### What you need to do
Please retype all of the entries that follow, leaving the images out.

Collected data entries
————————

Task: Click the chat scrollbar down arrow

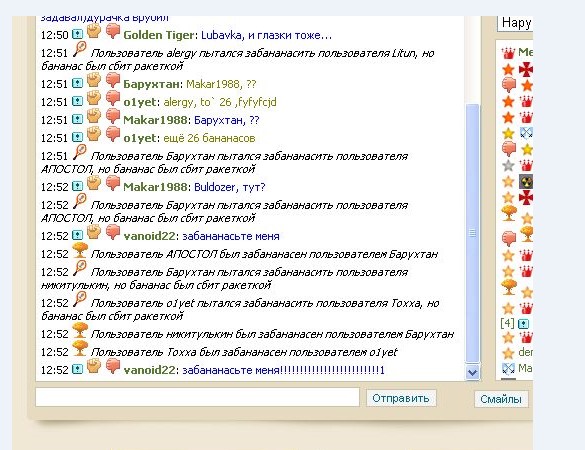Action: click(472, 372)
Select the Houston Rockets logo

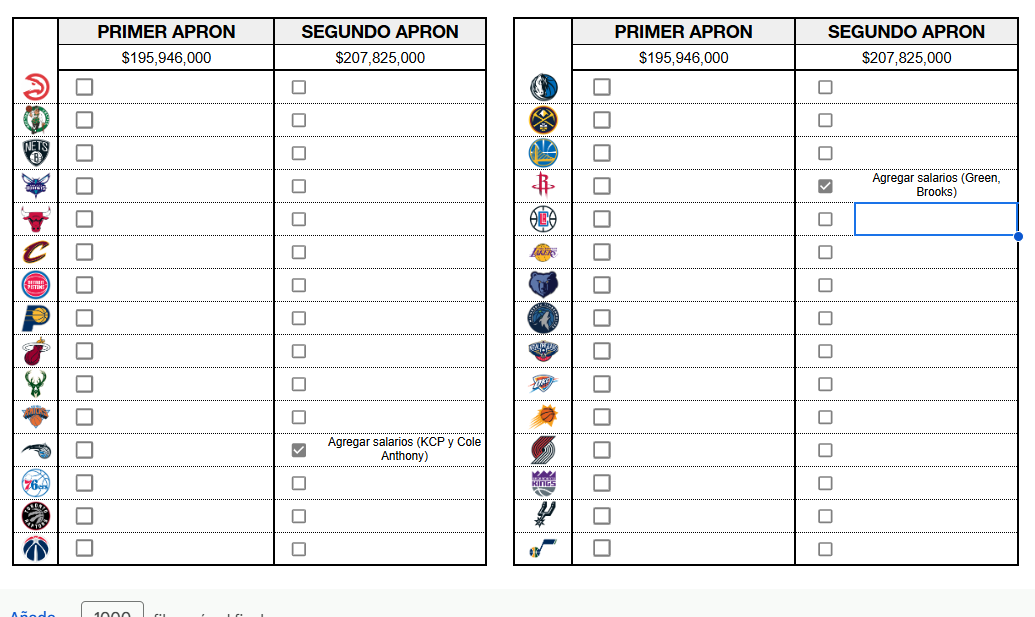(543, 185)
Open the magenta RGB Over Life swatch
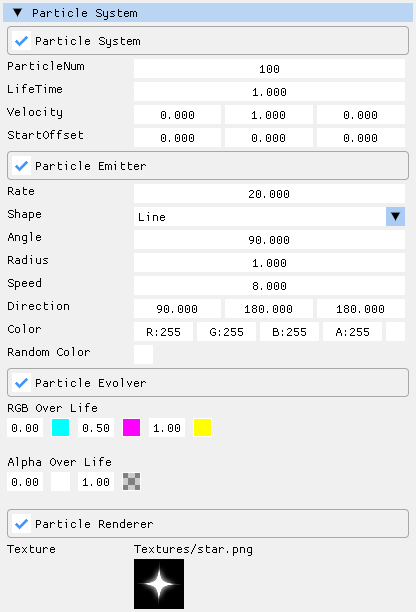Image resolution: width=416 pixels, height=612 pixels. [132, 427]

————————

### Exercise answer
Task: Click the chat scrollbar down arrow

Action: click(472, 372)
Select the Houston Rockets logo

(543, 185)
Open the magenta RGB Over Life swatch
Image resolution: width=416 pixels, height=612 pixels. [132, 427]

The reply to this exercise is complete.